Department heads or CFOs are busy individuals who may not have the time to dig through reports to make sense of your analysis. Analyzing the data is the difficult part, but creating presentable reports is time consuming and necessary to win the stakeholder buy-in. Technology once again comes in handy in communicating information to stakeholders or senior level management. Automated dashboards and standard reports help individuals to efficiently recreate uniform professional reports.

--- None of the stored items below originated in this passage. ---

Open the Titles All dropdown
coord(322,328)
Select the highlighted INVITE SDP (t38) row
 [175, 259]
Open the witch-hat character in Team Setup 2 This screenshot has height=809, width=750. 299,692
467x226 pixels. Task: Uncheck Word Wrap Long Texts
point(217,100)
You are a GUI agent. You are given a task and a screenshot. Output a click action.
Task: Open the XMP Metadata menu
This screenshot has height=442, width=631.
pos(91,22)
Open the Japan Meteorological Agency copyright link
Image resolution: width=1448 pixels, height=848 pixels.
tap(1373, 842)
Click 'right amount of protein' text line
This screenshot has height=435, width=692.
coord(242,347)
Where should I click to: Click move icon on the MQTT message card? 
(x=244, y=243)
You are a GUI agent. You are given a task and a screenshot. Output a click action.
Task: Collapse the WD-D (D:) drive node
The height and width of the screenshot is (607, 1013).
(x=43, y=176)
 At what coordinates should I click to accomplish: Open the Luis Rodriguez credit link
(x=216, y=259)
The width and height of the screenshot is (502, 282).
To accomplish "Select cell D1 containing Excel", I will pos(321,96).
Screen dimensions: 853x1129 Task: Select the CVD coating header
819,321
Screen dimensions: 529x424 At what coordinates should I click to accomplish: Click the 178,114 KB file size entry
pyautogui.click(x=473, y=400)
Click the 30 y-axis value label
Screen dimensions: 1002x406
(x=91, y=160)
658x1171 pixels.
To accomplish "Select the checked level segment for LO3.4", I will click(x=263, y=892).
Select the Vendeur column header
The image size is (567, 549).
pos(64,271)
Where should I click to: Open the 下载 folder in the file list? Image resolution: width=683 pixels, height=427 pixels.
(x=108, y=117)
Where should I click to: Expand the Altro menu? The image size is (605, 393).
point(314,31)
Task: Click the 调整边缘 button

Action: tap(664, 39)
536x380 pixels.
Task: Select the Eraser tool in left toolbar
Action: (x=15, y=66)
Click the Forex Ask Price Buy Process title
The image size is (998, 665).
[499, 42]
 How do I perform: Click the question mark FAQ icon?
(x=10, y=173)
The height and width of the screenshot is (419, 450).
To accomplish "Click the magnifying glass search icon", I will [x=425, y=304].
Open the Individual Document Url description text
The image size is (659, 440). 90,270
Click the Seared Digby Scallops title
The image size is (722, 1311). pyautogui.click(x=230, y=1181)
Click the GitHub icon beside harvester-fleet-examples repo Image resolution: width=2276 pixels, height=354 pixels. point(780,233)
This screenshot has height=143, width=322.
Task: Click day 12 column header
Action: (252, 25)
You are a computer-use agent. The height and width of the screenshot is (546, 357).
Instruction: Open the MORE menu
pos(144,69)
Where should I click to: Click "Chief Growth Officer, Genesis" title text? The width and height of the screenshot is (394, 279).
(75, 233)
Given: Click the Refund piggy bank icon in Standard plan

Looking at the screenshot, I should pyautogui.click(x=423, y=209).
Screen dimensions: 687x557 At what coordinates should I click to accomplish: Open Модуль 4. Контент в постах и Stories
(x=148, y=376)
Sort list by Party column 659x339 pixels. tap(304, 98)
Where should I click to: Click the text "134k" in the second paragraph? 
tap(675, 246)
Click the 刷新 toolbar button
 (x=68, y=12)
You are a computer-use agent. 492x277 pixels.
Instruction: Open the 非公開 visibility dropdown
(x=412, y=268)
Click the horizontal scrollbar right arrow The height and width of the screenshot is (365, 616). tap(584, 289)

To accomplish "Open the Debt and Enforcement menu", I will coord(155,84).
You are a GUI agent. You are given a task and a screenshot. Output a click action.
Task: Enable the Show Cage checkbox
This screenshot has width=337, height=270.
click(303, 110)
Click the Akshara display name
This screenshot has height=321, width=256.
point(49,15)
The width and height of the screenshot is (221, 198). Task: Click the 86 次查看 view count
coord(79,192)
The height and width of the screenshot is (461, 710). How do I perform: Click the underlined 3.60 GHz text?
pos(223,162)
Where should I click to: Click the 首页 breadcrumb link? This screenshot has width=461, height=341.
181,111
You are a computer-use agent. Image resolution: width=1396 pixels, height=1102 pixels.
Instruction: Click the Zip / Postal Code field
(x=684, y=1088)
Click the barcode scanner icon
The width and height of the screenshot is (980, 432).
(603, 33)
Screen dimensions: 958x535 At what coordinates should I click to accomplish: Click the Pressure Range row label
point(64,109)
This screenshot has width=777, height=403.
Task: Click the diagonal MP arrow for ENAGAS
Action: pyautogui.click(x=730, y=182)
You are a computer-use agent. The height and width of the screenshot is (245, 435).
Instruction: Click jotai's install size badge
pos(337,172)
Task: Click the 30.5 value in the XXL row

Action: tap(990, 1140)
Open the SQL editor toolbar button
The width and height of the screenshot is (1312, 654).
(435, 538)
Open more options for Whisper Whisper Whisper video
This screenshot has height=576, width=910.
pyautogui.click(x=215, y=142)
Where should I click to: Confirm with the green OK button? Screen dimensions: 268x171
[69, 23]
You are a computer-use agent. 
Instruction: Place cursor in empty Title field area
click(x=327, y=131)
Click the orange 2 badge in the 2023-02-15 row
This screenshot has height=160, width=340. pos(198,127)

Providers offering both, specific procurement consulting services and technology suites, are rare. Hence, it is understandable that currently there are limited products in the market that offer a hybrid mix of technology capabilities and consulting service expertise. Functional expertise is imperative for exhaustive analysis. Domain expertise and accumulated experience have formulated the GEP insight on sourceable spend per category, the order of sourcing and volume of potential savings that can be achieved. With this knowledge and category expertise, supported by in-depth spend analysis, consultants are able to draw up sourcing plans, and devise strategies, delineating for an enterprise-wide, customized opportunity assessment. This is essentially the missing link in a comprehensive spend analysis process. With that valuable expertise embedded into a technology suite, a unified technology suite can execute the entire spend analysis, from extracting data to providing intelligent assessment and opportunities to save and project savings more accurately.
With the philosophy of marrying Technology and Consulting, GEP is able to take advantage of its accumulated functional expertise and integrate the knowledge into our very own Technology suite. GEP's business model focuses around client delight. By interacting day-to-day with our clients, we know what our clients need and want. With the incorporation of category expertise into our highly automated spend analysis tool, we answer our clients' needs and present them with a mechanism to efficiently conduct their spend analysis.